:: Records provided ::

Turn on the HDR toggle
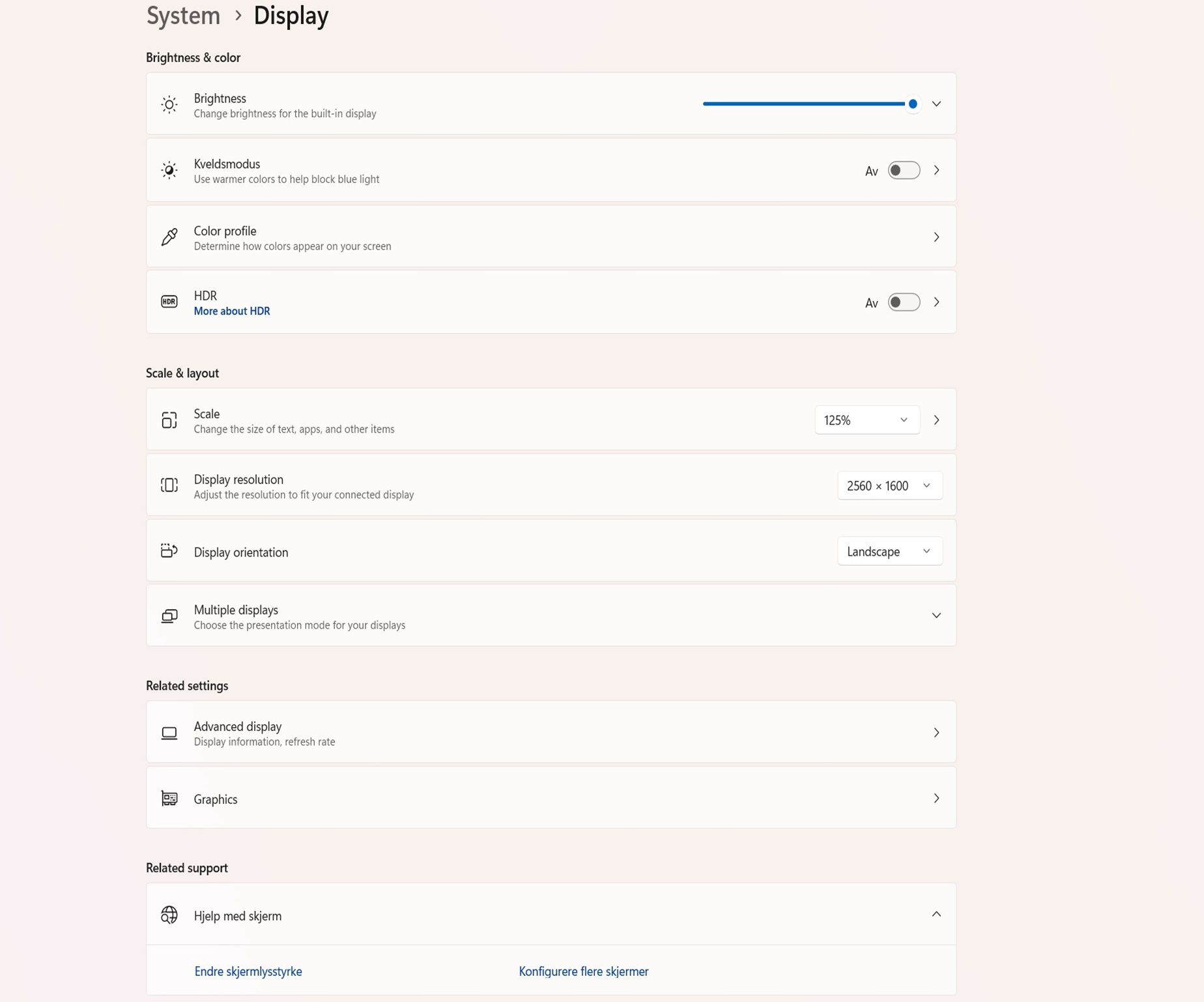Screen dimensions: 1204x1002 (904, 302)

:::
:: Records provided ::

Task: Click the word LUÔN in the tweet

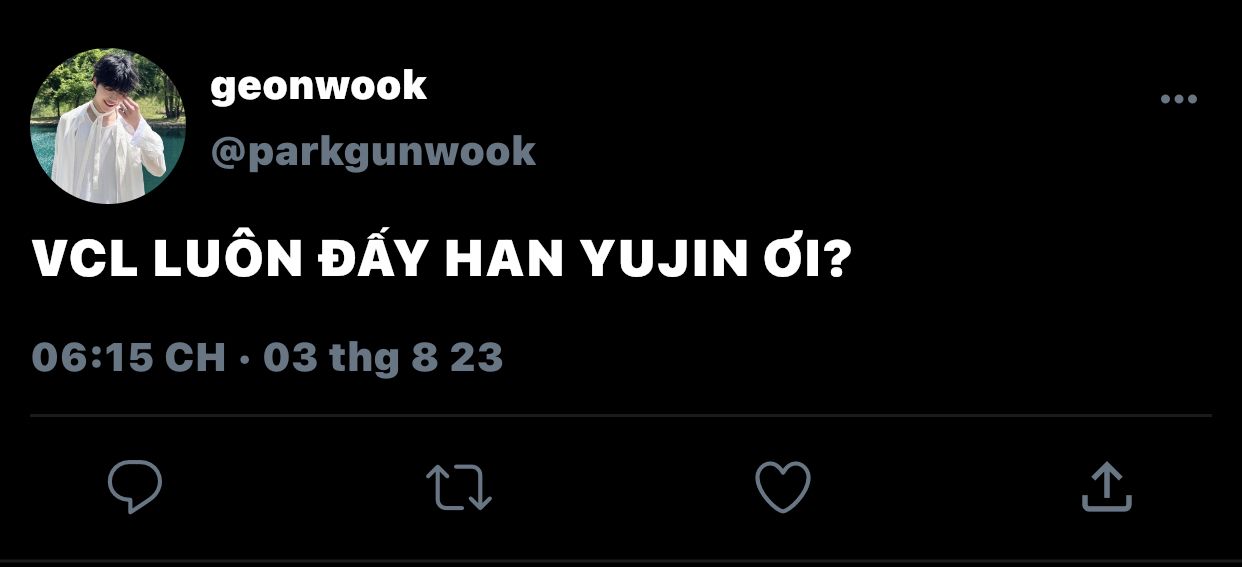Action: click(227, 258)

:::
:: Records provided ::

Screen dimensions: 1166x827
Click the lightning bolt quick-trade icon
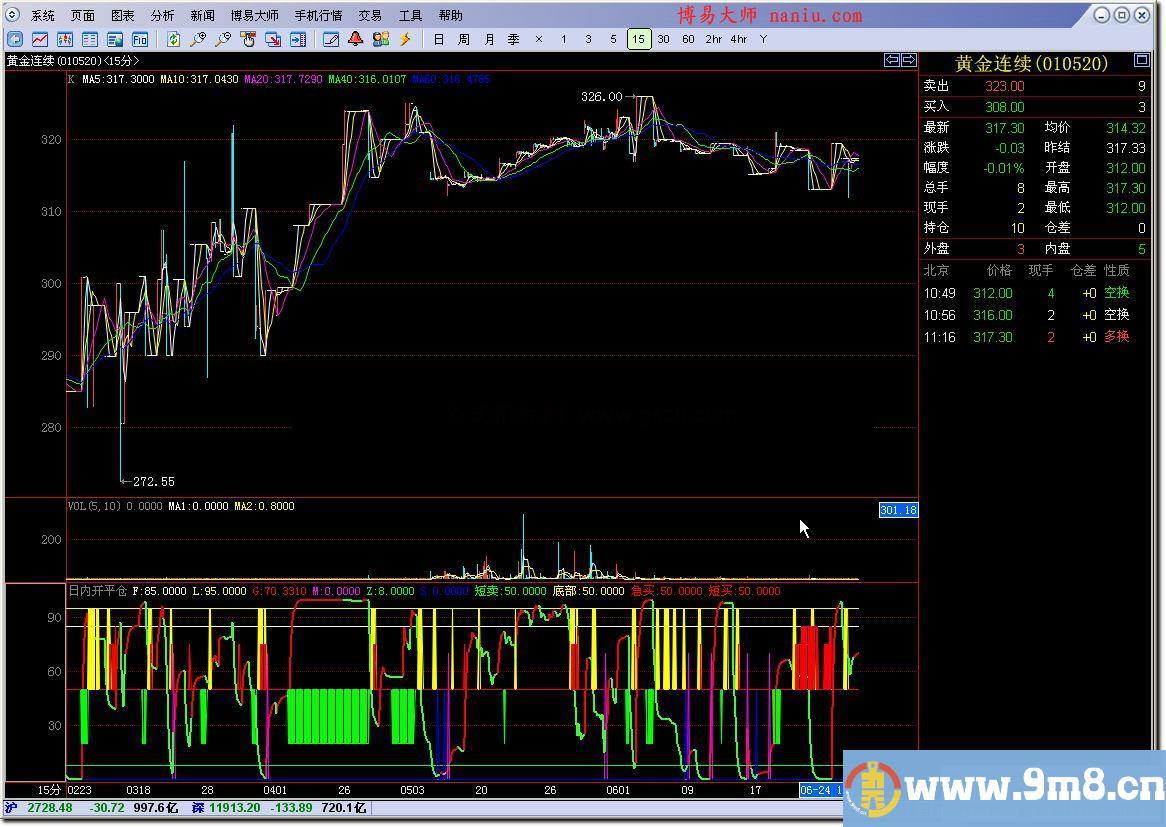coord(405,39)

:::

▸ Exercise description
Reproduce the material beginning at the line that contains "Screen dimensions: 1166x827" and ending after the line that contains "coord(405,39)", with the pictures omitted. Multiply every coordinate in the answers by 1.5 and round each result to a whole number, rounding halves up; leave the requests unchanged.

▸ Full solution
Screen dimensions: 1166x827
Click the lightning bolt quick-trade icon
coord(608,59)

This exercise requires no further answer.